### [What is needed]
Quote the lines running from the one that contains "You are a computer-use agent." through the one that contains "This screenshot has width=1857, height=996.", both included, and reproduce them with the pictures left out.

### [Records to use]
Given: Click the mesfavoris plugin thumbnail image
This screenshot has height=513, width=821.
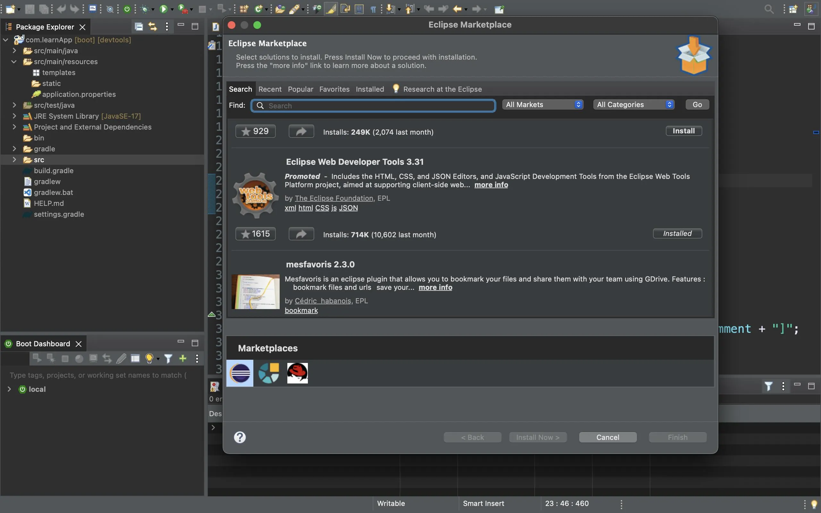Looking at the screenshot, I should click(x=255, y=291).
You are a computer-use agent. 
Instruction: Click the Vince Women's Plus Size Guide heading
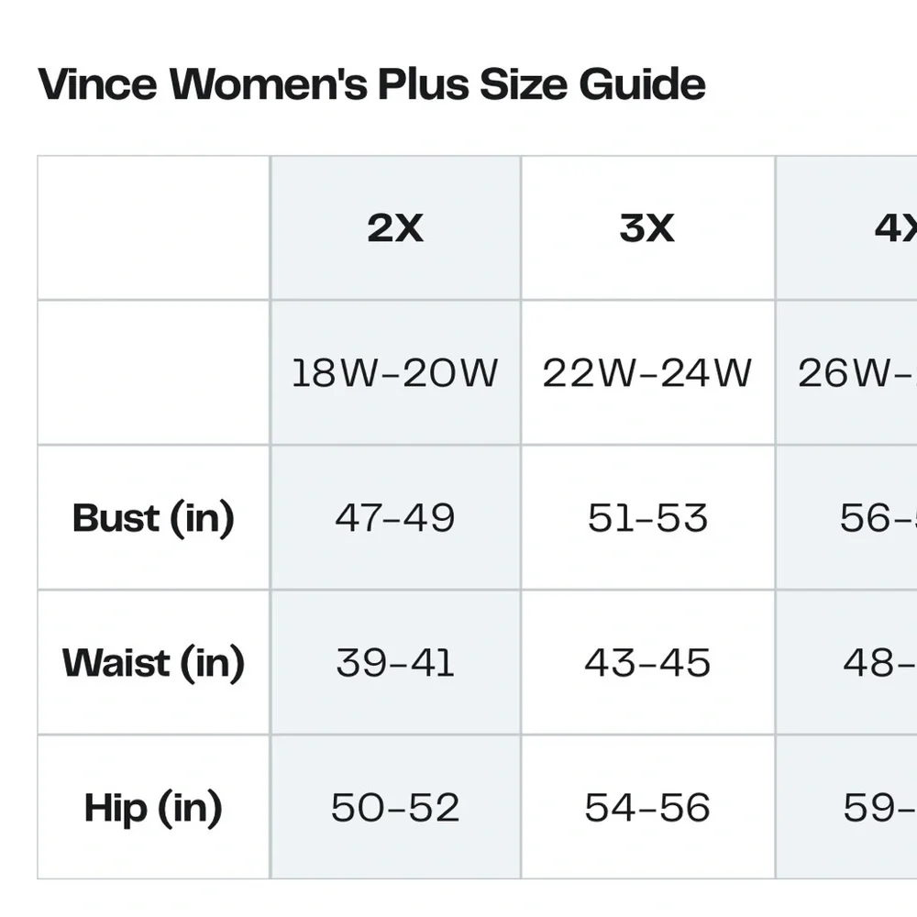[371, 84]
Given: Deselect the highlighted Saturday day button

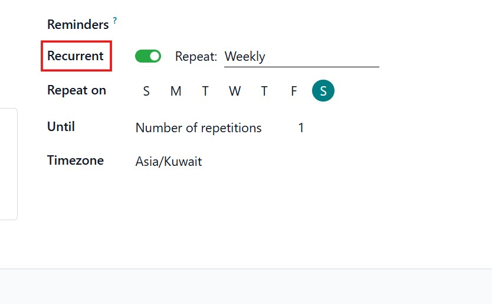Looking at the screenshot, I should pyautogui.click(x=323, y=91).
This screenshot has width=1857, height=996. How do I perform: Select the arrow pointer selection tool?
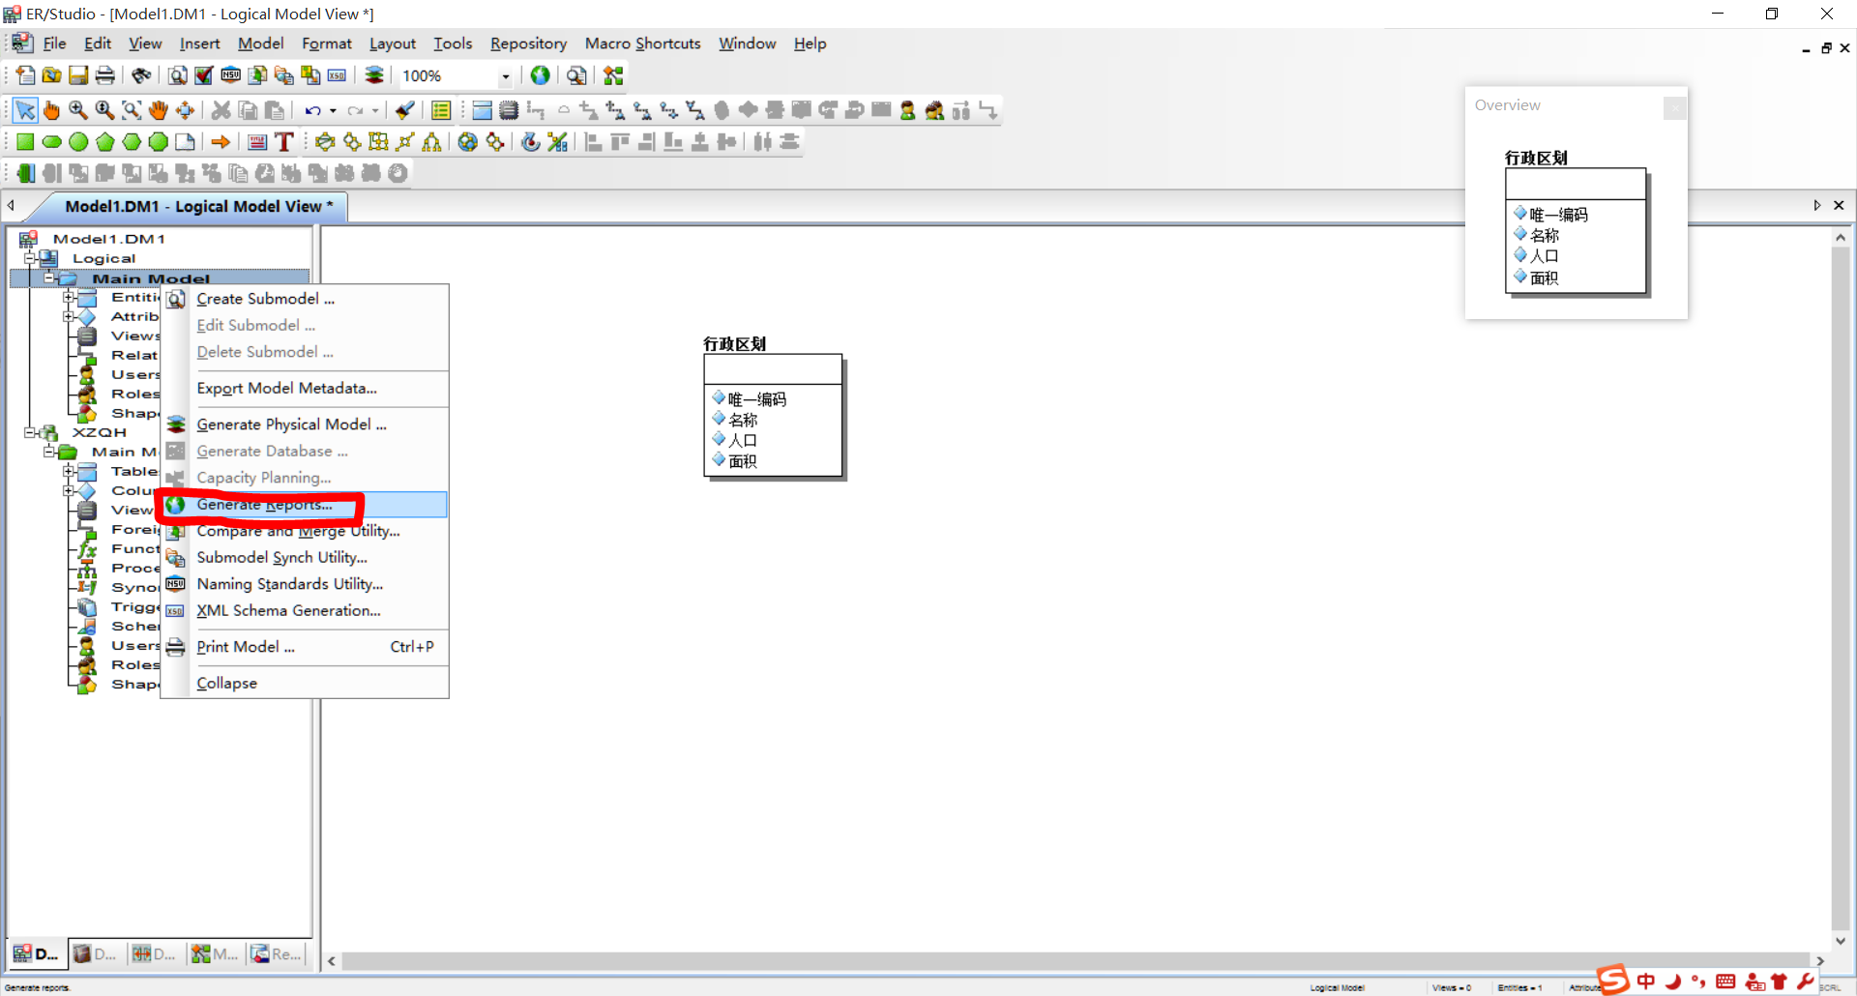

* * *

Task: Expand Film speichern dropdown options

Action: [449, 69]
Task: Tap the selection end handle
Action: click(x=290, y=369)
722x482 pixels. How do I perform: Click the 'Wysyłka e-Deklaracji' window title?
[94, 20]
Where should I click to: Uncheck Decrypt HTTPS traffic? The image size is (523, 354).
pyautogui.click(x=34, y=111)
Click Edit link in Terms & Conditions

### [Written solution]
You are a computer-use agent. 
Instruction: Click the Vince Women's Plus Size Guide heading
[371, 84]
Given: Deselect the highlighted Saturday day button

Looking at the screenshot, I should pyautogui.click(x=323, y=91).
This screenshot has width=1857, height=996. How do I perform: Select the arrow pointer selection tool?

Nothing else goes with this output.